(Task brief): Every record is to be copied unchanged, except that its pictures are removed.

(Stored data):
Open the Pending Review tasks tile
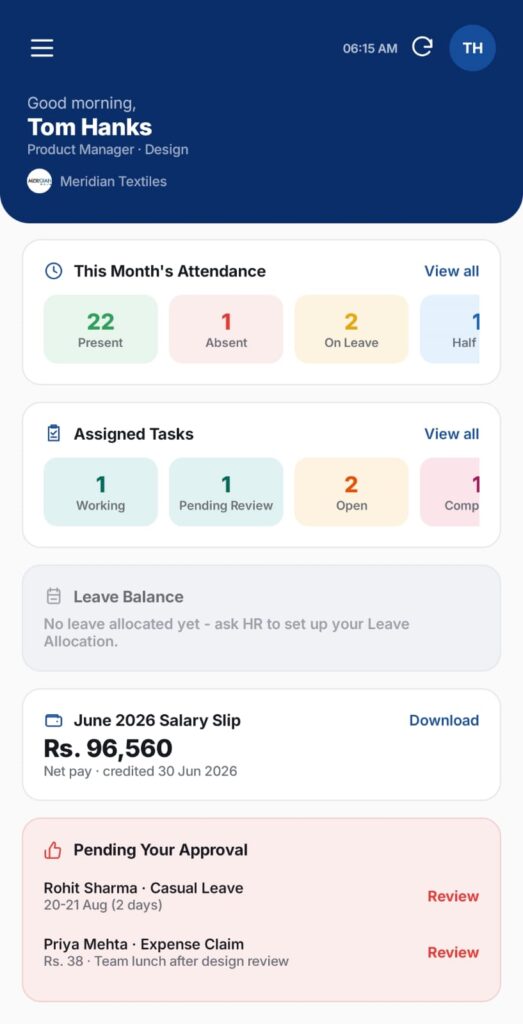 pos(226,492)
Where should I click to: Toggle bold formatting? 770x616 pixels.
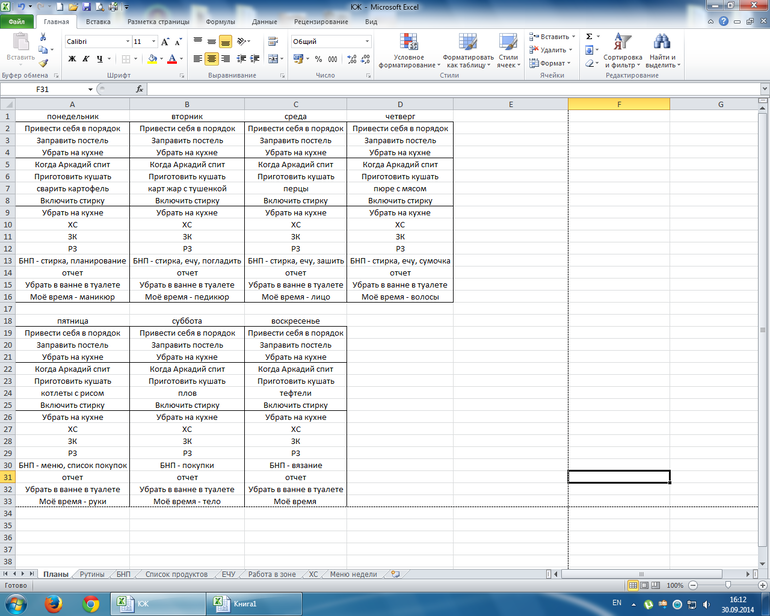(x=72, y=59)
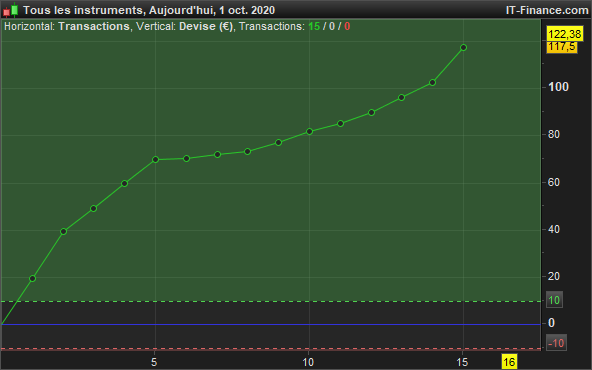Click the 100 value on vertical axis
The width and height of the screenshot is (592, 370).
click(558, 87)
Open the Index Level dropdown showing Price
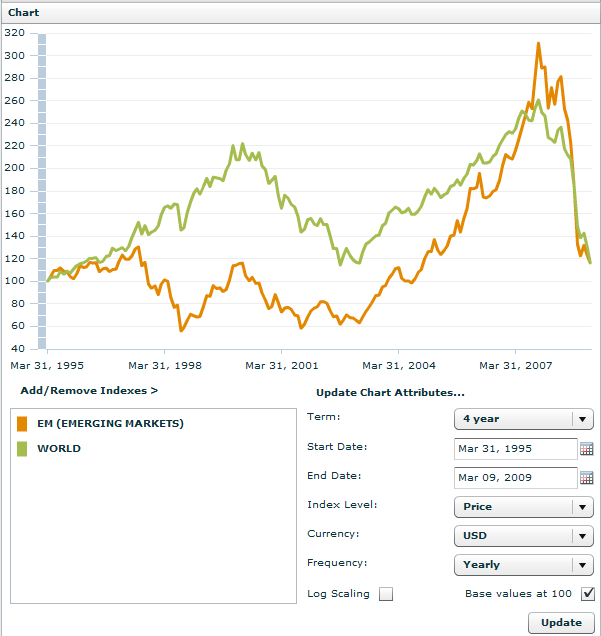Screen dimensions: 601x636 pos(523,507)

(Written answer):
Open the Pending Review tasks tile
 pos(226,492)
Where should I click to: Toggle bold formatting? 770x616 pixels.
(x=72, y=59)
Click the 100 value on vertical axis
The width and height of the screenshot is (592, 370).
click(558, 87)
Open the Index Level dropdown showing Price
Screen dimensions: 601x636 pos(523,507)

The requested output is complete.